How to Work with a Recruiter to Find a Job

Last Updated on October 23, 2022 by Laura Turner

In your second or third year of residency or fellowship, your smartphone will suddenly start buzzing at all hours of the workday. When you answer, a hyperactive-sounding millennial will chirp at warp speed: “Hi Dr[yourname]! I just wanted to know your availability cause I have an amazing opportunity 60 miles from Chattanooga….”

This has the potential to happen 20 times per day, while you are trying to study for your in-service exam, text-pologize to your partner [again] for missing his birthday party, and answer pages. It is not the most ideal way to job-hunt coherently, and worse, can distract you from your main job—being a trainee.

About the Ads

Unless you have an academic-track job all lined up or are already a committed Kaiserologist, recruiters can help you find jobs you did not know existed in locum tenens, private practice, and other settings. They prowl physician search boards like physemp.com and doccafe.com for talent targets and make money on commission when they place you and your colleagues. The key is to keep your search process organized—and yourself sane. Here are some tips for doing that.

First, survey your predecessors in the training program to get the names of good and bad recruiters. Good ones have access to plum jobs and follow up with you in a professional manner. Bad ones avoid providing key details of the job, call you at times you said you were unavailable, or keep sending you work in Vegas when you clearly stated you wanted to be in Florida.
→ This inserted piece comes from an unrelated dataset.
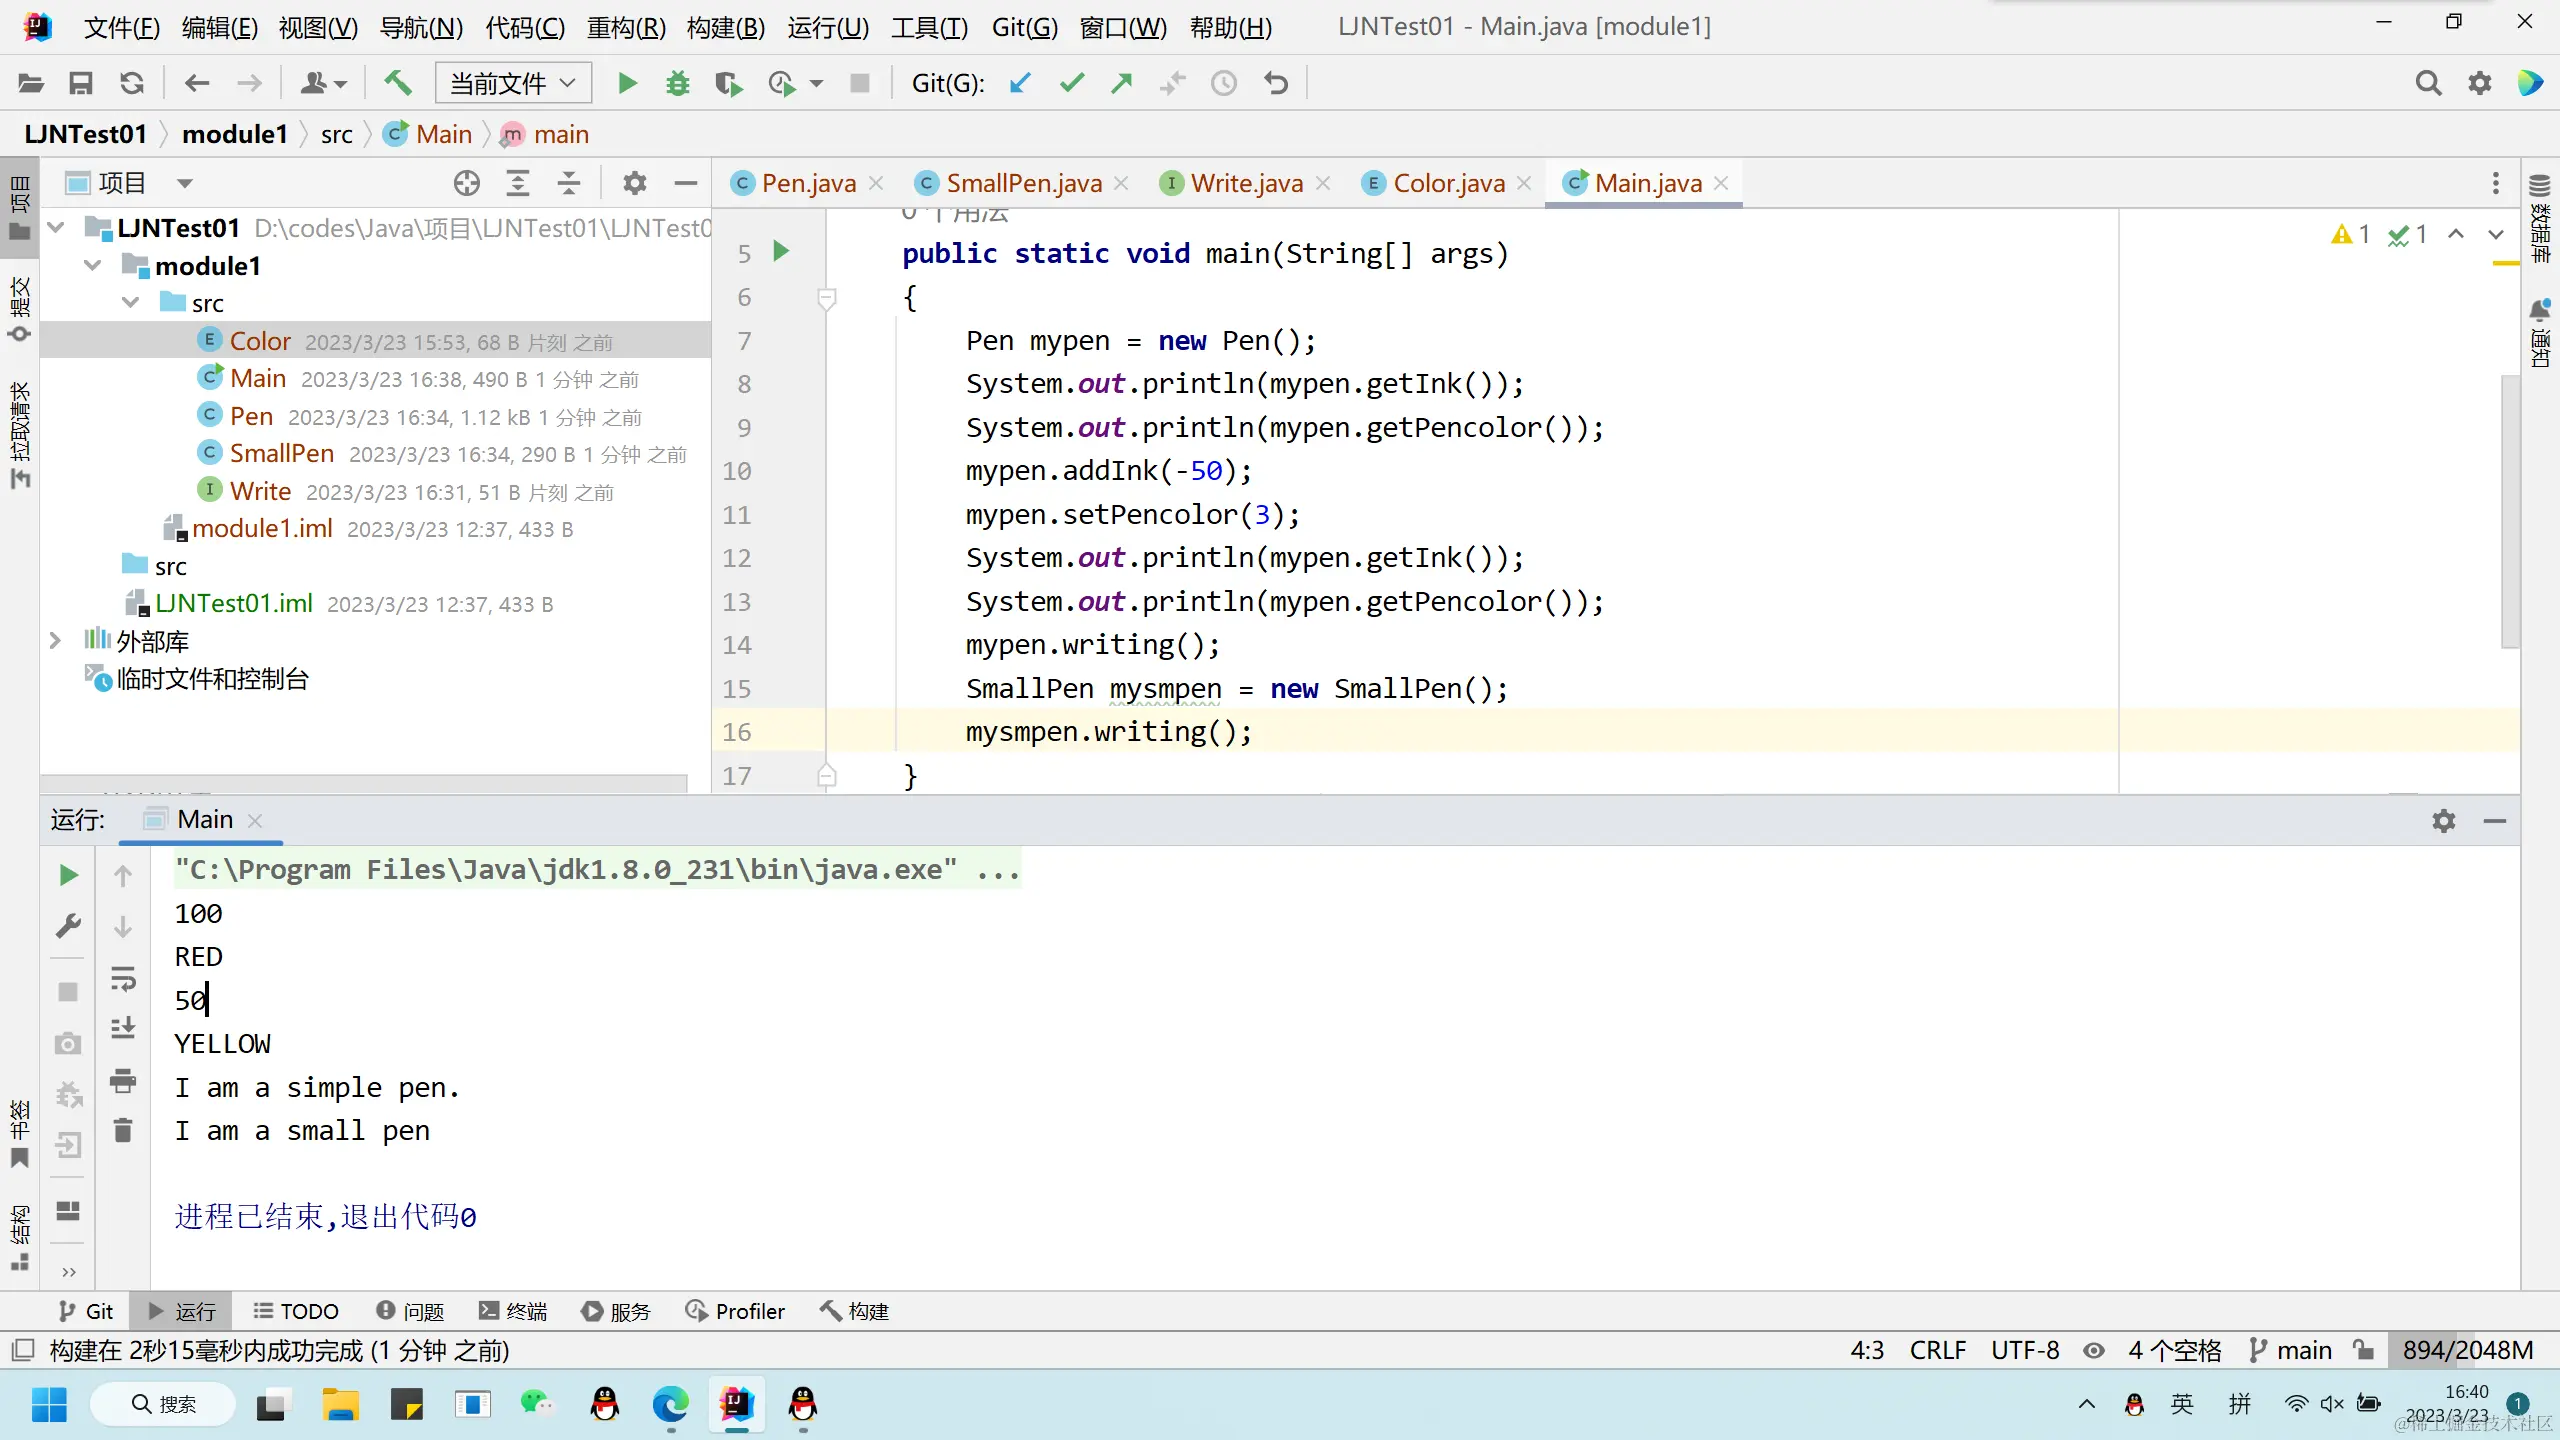Click Git commit checkmark icon
Viewport: 2560px width, 1440px height.
click(x=1072, y=83)
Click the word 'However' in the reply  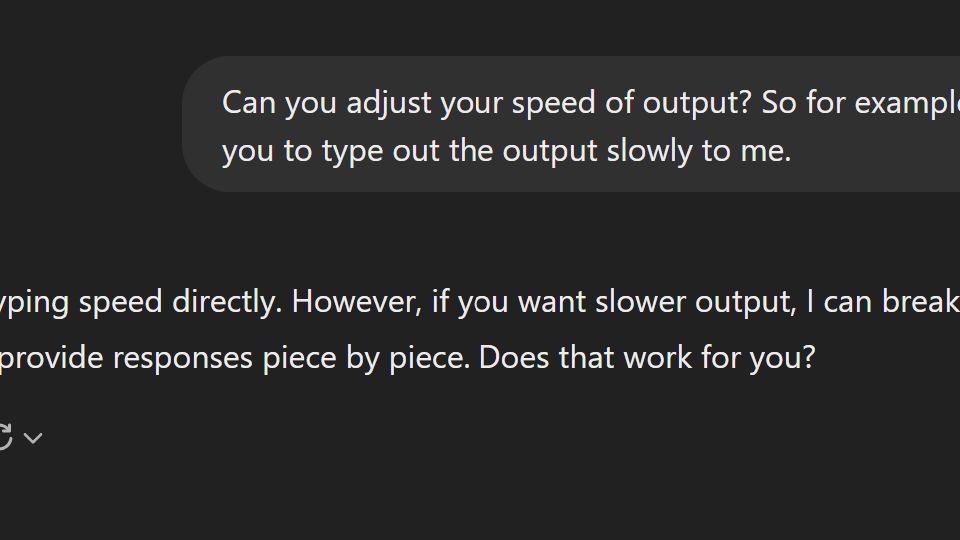(357, 302)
Next, limit access to your information. Create a separate phone number (Skype and Google Voice work well) and change your “official” residency contact information to that number. That goes for email as well—have a “professional recruiting” email address. That way, you can simply check messages once per week and keep your main phone from ringing or email notifications from popping up during the work day. My information was given out without my permission during residency to a national physician database, so the quicker you get this changed, the better. Make sure that any official forms you fill out use these contact methods as well.

If you know what kind of job you are looking for (for example 30 hours per week of family practice without OB, prorated benefits, within 20 miles of downtown Chicago, IL), you can even create a canned response in Google to auto-reply to recruiter emails. Most of the time, they are looking for your availability and desires, so this succinct bit of information can help them decide whether to pursue you further as a candidate—and as a bonus, you avoid typing the same thing a hundred times.

Have your resume updated on your computer as well as on your smartphone, so that you can flick off a copy at the touch of a button.

I have preferred working over email as much as possible with recruiters, as they tend to be painfully long-winded at times. Often, they will ask you a series of questions (have you had any malpractice suits? Are you ACLS certified?). Once you are asked these questions the first time, simply add the questions and answers to your canned response template.

Do not just take every call at the moment the recruiter feels like calling you. That is a great way to get nothing done on your day off. Minimizing phone contact—and interruptions—can be managed by offering to call the recruiter at a time of your choosing. When you get an email to your professional account that looks interesting, write back, “Hi Felicia, that sounds cool. I’m going to plan to call you at 5 pm EST on January 4”. That way, you can make the most of your 1-hour commute while calling from your (blocked, private) real phone number. But be 100% professional and follow through with your offer to call, since the recruiter is blocking off time for you. Set a phone alarm—if you have to miss your call, dash off a quick e-mail stating the time you will call instead.

It is perfectly fine to say, 25 minutes into a phone call, “I have 5 minutes left.” Again, recruiting calls tend to go on ad nauseum, and your time is valuable.

Save recruiters’ names and agencies in your phone, to avoid strings of unfamiliar numbers with weird area codes in your dialed calls. This also carries the benefit of helping you easily contact a particular agency when you want to switch jobs.

If you go on an interview, email the recruiter from the parking lot to let them know how it went. They do want to know!

Though the adage says the best jobs are the unadvertised ones, working with a recruiter can actually lead to long-term job happiness. With you in control of the job search process, getting there can be organized and pleasant.